Em qualquer dos mundiais havidos, o Brasil foi um dos países que mais enviou jornalistas para cobrir o evento. A audiência dos jogos da copa é massiva no país e hoje temos um número de consumidores de classe média que supera a população inteira de quase todos os países da Europa individualmente. Não somos apenas uma força no futebol, um atrativo para os campeonatos mundiais, somos também uma força econômica que interessa sobremaneira aos patrocinadores de qualquer evento de escala mundial. Principalmente se esse evento envolver futebol.
Por outro lado nos falta e essencial para fazer valer nossa força: dirigentes. Não se pode esperar que gente como Ricardo Teixeira, José Maria Marin ou Andrés Sanches faça algo pelo futebol brasileiro. O interesse dessa gente passa por mesquinharias e coisas inconfessáveis. Para apoiá-los há sempre uma imprensa idiotizada ou simplesmente safada. E mesmo os que batem de frente com os dirigentes oportunistas, nem sempre o fazem para defender os interesses do futebol nacional e sim para puxar a brasa para a sardinha das organizações que lhes dão emprego.  Tanto é assim que os jornalistas da Globo e d’O Globo, são quase unânimes em defender um campeonato brasileiro com uma fase de classificação e outras de jogos de eliminação que supostamente dão mais audiência na televisão. Os que trabalham na ESPN Brasil defendem a adequação do nosso calendário ao europeu pois nos meses de férias na Europa sua audiência deve ser praticamente zero pois o campeonato daqui atrai as atenções e eles, sem ter o direito de transmissão, exibem amistosos dos clubes europeus contra combinados asiáticos ou equipes norte-americanas que não despertam o menor interesse.

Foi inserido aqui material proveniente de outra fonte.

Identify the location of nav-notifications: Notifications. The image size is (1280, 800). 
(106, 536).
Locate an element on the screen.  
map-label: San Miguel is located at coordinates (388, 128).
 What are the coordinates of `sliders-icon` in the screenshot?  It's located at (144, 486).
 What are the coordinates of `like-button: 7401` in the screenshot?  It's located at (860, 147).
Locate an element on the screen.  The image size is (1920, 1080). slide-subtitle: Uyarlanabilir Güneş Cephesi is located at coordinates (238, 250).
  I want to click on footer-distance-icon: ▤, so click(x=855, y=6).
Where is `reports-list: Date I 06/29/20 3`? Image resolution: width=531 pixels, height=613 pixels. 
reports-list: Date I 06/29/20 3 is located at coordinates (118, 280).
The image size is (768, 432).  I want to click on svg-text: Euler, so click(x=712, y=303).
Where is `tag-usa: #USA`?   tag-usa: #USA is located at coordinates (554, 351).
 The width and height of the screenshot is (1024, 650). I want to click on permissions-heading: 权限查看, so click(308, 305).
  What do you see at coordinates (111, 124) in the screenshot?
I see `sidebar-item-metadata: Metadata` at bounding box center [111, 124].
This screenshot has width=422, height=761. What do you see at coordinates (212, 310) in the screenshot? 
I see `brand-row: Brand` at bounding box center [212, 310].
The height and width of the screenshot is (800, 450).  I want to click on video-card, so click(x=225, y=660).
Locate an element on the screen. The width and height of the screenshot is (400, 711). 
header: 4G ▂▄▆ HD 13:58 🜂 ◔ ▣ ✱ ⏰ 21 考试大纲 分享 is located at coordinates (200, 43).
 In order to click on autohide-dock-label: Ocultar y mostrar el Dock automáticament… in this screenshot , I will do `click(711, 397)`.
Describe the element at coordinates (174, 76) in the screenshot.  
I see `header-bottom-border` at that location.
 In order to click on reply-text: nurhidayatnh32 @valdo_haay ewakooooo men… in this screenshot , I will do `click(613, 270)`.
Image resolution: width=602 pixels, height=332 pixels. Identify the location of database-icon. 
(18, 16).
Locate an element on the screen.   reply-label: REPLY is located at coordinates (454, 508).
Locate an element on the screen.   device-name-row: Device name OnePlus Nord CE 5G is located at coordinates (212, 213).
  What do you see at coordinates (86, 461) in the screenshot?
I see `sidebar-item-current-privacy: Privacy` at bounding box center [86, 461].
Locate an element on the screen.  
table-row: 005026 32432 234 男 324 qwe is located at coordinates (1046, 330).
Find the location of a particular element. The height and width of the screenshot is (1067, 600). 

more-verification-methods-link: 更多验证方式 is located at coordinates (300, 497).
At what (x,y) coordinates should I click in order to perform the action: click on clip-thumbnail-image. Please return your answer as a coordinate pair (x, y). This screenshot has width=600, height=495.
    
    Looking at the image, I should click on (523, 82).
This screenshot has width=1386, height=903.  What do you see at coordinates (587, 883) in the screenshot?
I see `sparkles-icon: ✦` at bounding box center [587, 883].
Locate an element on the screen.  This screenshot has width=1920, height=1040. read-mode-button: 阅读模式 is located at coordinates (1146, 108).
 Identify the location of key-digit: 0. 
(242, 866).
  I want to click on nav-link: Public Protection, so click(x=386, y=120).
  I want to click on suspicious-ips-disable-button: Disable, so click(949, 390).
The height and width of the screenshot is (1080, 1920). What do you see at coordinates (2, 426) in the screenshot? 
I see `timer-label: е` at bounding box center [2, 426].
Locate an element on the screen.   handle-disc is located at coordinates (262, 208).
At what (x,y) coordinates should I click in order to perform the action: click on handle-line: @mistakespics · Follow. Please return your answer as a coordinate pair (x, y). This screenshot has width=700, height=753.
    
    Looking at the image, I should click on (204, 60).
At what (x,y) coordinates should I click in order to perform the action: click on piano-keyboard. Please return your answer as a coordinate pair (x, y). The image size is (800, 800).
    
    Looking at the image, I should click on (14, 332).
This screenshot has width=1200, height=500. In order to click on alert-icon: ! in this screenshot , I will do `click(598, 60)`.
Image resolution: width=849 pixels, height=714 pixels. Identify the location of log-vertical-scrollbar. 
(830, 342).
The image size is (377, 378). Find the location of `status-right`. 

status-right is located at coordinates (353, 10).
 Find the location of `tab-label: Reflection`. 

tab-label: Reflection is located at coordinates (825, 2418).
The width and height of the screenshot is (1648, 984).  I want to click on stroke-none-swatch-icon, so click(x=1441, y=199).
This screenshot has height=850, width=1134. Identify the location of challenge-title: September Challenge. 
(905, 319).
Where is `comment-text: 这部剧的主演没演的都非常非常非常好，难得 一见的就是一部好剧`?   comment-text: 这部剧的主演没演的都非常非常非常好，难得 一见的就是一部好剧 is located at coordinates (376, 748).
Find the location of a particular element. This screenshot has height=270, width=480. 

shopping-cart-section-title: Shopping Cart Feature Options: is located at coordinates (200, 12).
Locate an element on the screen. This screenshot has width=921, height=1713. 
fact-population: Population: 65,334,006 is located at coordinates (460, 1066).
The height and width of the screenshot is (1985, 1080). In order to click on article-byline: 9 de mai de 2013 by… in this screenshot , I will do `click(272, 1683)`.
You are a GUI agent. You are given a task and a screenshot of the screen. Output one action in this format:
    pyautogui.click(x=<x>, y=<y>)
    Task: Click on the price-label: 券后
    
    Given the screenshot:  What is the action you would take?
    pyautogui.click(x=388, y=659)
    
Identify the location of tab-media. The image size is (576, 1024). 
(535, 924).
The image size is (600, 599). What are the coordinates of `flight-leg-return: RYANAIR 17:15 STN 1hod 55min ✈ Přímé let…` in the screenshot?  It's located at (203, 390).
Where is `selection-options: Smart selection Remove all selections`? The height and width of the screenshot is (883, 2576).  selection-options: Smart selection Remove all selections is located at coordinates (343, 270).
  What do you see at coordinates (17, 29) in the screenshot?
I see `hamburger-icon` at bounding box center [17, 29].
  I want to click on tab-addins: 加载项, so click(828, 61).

A adequação ao calendário europeu também facilitaria a ida de jogadores brasileiros para o exterior pois eles estariam no mesmo grau de preparação física, não precisando de período de adaptação. Ou seja, é uma proposta que prejudicaria nosso futebol e nada traria de positivo. Basta ver o óbvio; em todos os países sul-americanos o calendário local está adequado ao europeu e os times desses países vivem de pires na mão e até os times daqui já conseguem importar seus craques.
Sem dirigentes nem imprensa que defenda os reais interesses do futebol brasileiro, ele sobrevive graças à paixão da torcida e ao talento de nossos jogadores.